Despite the previous study conducted by (de Cerqueira et al. 2011) showing that R(+) pulegone impairs the cardiac contractility by reducing [Ca.sup.2+] and [K.sup.+] currents, so far there is no information about the effect of this drug on distinct [K.sup.+] channel subtypes expressed in cardiac myocytes. Additionally, it is not know the implications of those cellular effects on the in vivo cardiac electrophysiology profile. Here we describe and quantify the effects of R(+)-pulegone on the action potential (AP) parameters and on distinct [K.sup.+] current subtypes that contribute to the AP waveform in isolated cardiac myocytes. Furthermore, we investigated if these alterations can account for changes on the in vivo electrocardiographic (ECG) profile of rat heart.

Materials and methods

Chemicals and reagents

R(+)-Pulegone, protease type XXIII, porcine pancreas insulin, bovine serum), Cd[Cl.sub.2],TEA-Cl, NMDG, CsCl, NaCl, KC1, HEPES; EGTA, and K-aspartate were purchased from Sigma-Aldrich (St. Louis, Missouri, USA). Dimethyl sulphoxide (DMSO), Mg[Cl.sub.2], NaHC[O.sub.3], Ca[Cl.sub.2], Na[H.sub.2]P[O.sub.4], NaOH, and D-glucose, were bought from Vetec (Rio de Janeiro, Brazil) or Merck (Darmstadt Germany). Collagenase type II was acquired from Worthington Biochemical Co. (Freehold, NJ, USA). Ketamine Chloridrate and (Cetamin[R]) and Xilazina Chloridrate (Xilazin were bought from Syntec (Sao Paulo, Brazil). Heparin was a gift from Cristalia Laboratories Farmaceuticos.

Animals

Adults (250-350g) Wistar rats from both sex were used. The animals were maintained in a temperature controlled room on a 12-h light-dark cycle, with free access to food and water. All the experiments were performance according to Animal Research ethics committee of Federal University of Minas Gerais, Brazil and the European community guidelines.

Myocyte isolation

Adult ventricular myocytes were enzymatically isolated as described by (Shioya 2007). Myocytes were freshly isolated and stored in Tyrode' solution until they were used for experiments (within 6-8 h). Only calcium-tolerant, quiescent, rod-shaped myocytes showing clear cross striations were studied.

Patch clamp experiments

Whole-cell recordings were obtained using an EPC-9.2 patchclamp amplifier (HEKA Electronics, Rheinland-Pfalz, Germany), at room temperature (23-25[degrees]C). After the establishment of the whole-cell configuration, the cells were maintained for 3-5 min at rest to allow equilibration between the pipette solution and the intracellular medium. Current records were filtered at 2.9 kHz and digitally sampled at 2-10 kHz. Patch pipettes had tip resistances between 1.0 and 2.0 M[OMEGA], and myocytes presenting series resistance above 8.0 M[OMEGA] were not used in the analysis. During recording of the action potential (AP) and [K.sup.+] currents, cardiomyocytes were maintained in a Tyrode solution, containing (in mM) 140 NaCl, 5.4 KC1, 0.5 Mg[Cl.sub.2], 0.33 Na[H.sub.2]P[O.sub.4], 1.8 Ca[Cl.sub.2], 5 HEPES and 11 glucose, pH set at 7.4 with NaOH. Pipettes were filled with an internal solution containing (in mM) 130 K-aspartate, 20 KC1, 5 NaCl, 2 Mg[Cl.sub.2], 10 HEPES, and 5 EGTA, pH set at 7.2 with KOH.

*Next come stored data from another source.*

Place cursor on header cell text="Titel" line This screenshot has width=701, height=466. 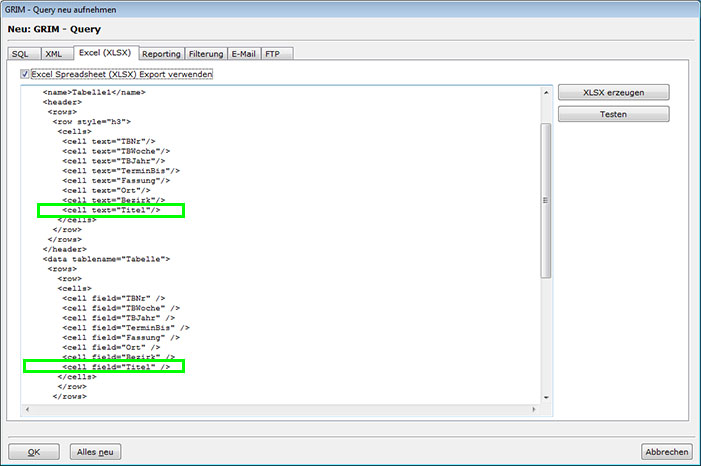click(x=111, y=210)
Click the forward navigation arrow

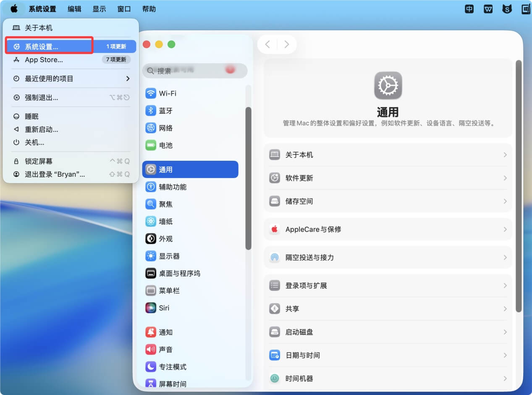pos(286,44)
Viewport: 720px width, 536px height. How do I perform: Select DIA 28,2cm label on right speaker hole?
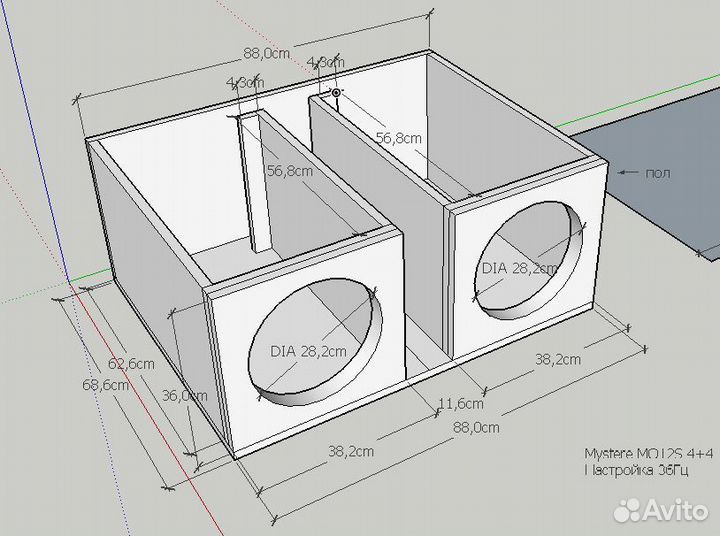[x=519, y=269]
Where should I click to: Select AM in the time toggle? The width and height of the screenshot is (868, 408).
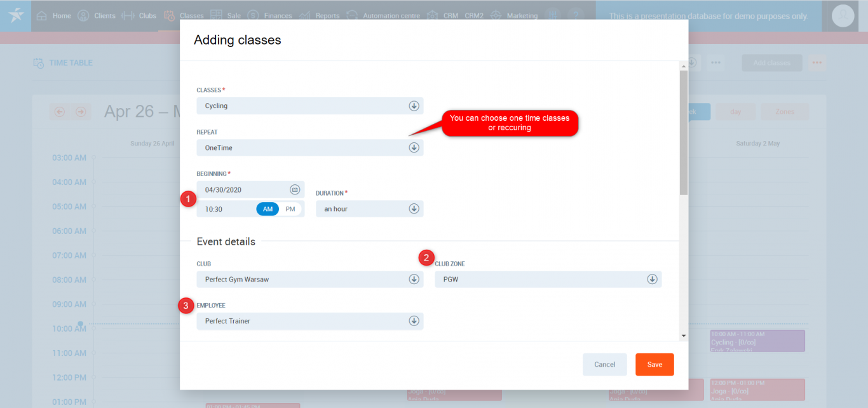click(268, 209)
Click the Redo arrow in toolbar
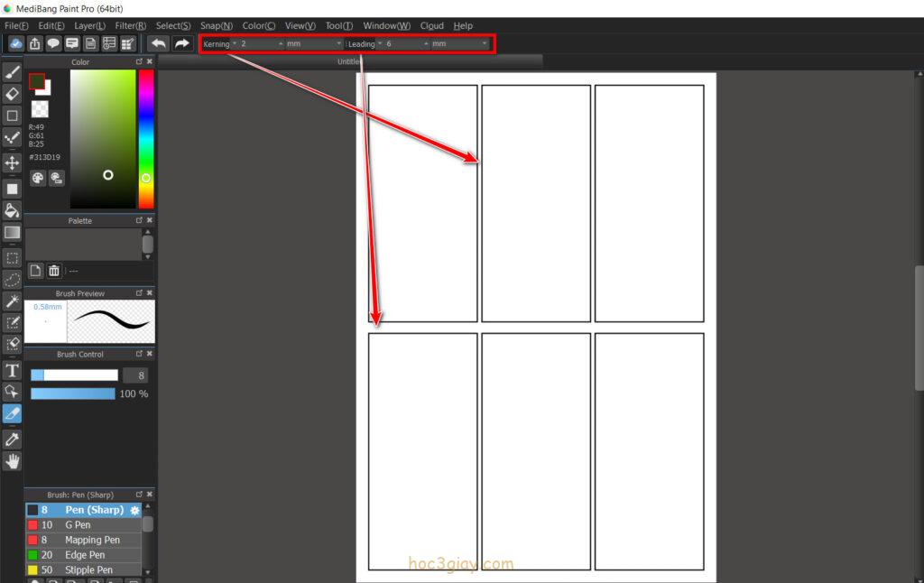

To investigate the effects of R(+)-pulegone on the action potential, the holding potential was set to -80 mV. APs were elicited by short pulses (3-6 ms) of 1 nAcurrent at 1 Hz frequency. After 50 stable control pulses, R(+)-pulegone (from 0.01 to 3 mM) was perfused for 3 minutes, before washing out the drug. The dose-response curve was fitted according to the following equation;

y = A1 [A2 - A1]/[1 + [10.sup.-(log IC50-x)p]] (1)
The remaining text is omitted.